On Tuesday, 5 November 2013 at 14:54:34 UTC, Dmitry Olshansky wrote:

I was also toying with the idea of exposing Builder interface for std.regex. But push/pop IMHO are better be implicitly designed-out:

auto re = atom('x').star(charClass(unicode.Letter),atom('y')).build();

... and letting the nesting be explicit.

Is the same as:
auto re = regex(`x(?:\p{L}y)*`);

Aimed for apps/libs that build regular expressions anyway and have no need in textual parser.


Interesting. I like how it induces some amount of static verification, though I worry that it could harm procedural generation of grammars. It would be difficult, for instance, to use that API to do the equivalent of pushing an atom in one function and popping it in another.

I wonder if we are at different levels of abstraction. The example you give seems like it requires the API to remember, in a structured way, all of the information presented by the call-chaining and call-nesting. I might implement something like that with a stateful "builder" object under the hood. However, the example you give seems like it is closer to what a regex engine would morph an expression into, thus making it a higher abstraction.

That snippet would create a parser that recognizes the grammar 'x' (
'y'? ).
The current fledgling implementation creates this parser:
http://pastebin.com/MgSqWXE2

Of course, no one would be expected to write grammars like that. It would be the job of tools like Pegged or std.regex to package it up in
nice syntax that is easy to use.

I thought to provide some building blocks for that with new std.uni. Not quite everything I wanted, but now at least there is one set of wheels less to reinvent.


I haven't looked at std.uni earnestly yet, but if it succeeds at making that unicode/utf jungle manageable, then I will be incredibly thankful.

[snip]

Another fun thought: PEGs can have look-behind that includes any regular elements without any additional algorithmic complexity. Just take all of the look-behinds in the grammar, mash them together into one big regular-expression using regular alternation (|), and then have the resulting automaton consume in lock-step with the PEG parser. Whenever the PEG parser needs to do a lookbehind, it just checks to see if the companion automaton is in a matching state for the capture it needs.

Sounds quite slow to do it "just in case". Also complete DFAs tend to be mm quite big.


I was envisioning it being done lazily and strictly as-needed, if I even got around to doing it at all.

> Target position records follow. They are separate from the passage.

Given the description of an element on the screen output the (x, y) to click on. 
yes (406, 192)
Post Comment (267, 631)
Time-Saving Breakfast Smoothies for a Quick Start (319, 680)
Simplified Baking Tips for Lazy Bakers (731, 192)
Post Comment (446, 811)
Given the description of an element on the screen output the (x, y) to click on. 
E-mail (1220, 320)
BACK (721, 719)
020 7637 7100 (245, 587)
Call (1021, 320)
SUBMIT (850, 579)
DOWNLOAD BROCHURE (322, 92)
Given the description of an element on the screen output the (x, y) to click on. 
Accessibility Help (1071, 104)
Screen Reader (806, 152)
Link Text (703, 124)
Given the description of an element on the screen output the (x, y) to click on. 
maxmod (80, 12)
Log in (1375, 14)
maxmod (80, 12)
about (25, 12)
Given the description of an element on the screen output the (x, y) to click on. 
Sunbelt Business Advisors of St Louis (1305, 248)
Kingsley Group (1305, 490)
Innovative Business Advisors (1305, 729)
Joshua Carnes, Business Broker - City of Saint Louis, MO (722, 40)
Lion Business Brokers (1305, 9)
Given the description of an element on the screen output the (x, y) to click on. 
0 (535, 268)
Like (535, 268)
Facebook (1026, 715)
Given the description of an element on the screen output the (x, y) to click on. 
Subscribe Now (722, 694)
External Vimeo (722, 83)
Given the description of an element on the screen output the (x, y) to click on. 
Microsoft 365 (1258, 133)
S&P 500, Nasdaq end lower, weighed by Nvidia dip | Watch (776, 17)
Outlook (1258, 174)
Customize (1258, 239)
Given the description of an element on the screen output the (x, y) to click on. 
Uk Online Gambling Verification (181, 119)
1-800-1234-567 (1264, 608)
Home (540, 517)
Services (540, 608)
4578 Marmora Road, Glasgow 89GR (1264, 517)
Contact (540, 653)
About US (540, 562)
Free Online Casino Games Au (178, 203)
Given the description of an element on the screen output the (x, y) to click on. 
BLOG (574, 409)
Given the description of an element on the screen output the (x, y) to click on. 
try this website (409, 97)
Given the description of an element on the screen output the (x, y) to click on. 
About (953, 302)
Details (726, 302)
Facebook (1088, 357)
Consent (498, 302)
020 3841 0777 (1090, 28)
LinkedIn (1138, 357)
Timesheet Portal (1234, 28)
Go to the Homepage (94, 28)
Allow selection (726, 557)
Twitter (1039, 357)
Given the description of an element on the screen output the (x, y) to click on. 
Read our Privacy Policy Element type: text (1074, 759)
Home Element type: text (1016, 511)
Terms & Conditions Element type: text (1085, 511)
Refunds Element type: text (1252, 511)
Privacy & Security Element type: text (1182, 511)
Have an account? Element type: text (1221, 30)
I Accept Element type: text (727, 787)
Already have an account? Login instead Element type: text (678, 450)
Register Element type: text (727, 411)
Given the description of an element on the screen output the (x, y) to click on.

What ANTLR does is similar technique - a regular lookahead to resolve ambiguity in the grammar (implicitly). A lot like LL(k) but with unlimited length (so called LL(*)). Of course, it generates LL(k) disambiguation where possible, then LL(*), failing that the usual backtracking.


Neat.


*sigh*, I feel like I could write a paper on this stuff if I were in grad school right now. Alas, I am stuck doing 50-60 hours a week of
soul-sucking business programming.

I heard Sociomantic is hiring D programmers for coding some awesome stuff, you may as well apply :)


Tempting.

And it seems even Facebook is joining the market now, which is news to me.

Well, then again, my understanding
is that even though I can think of things that seem like they would make interesting topics for publishable papers, reality would have the profs conscript me to do completely different things that are possibly just as
inane as the business programming.

Speaking for my limited experience - at times it's like that.


Yay, someone's observations corroborate mine!
...
Crap, someone observations corroborate mine :(

;)

I worry that the greater threat to good AST manipulation tools in D is a
lack of free time, and not the DMD bugs as much.

Good for you I guess, my developments in related area are blocked still :(


Well, hopefully you've got the wind at your back now.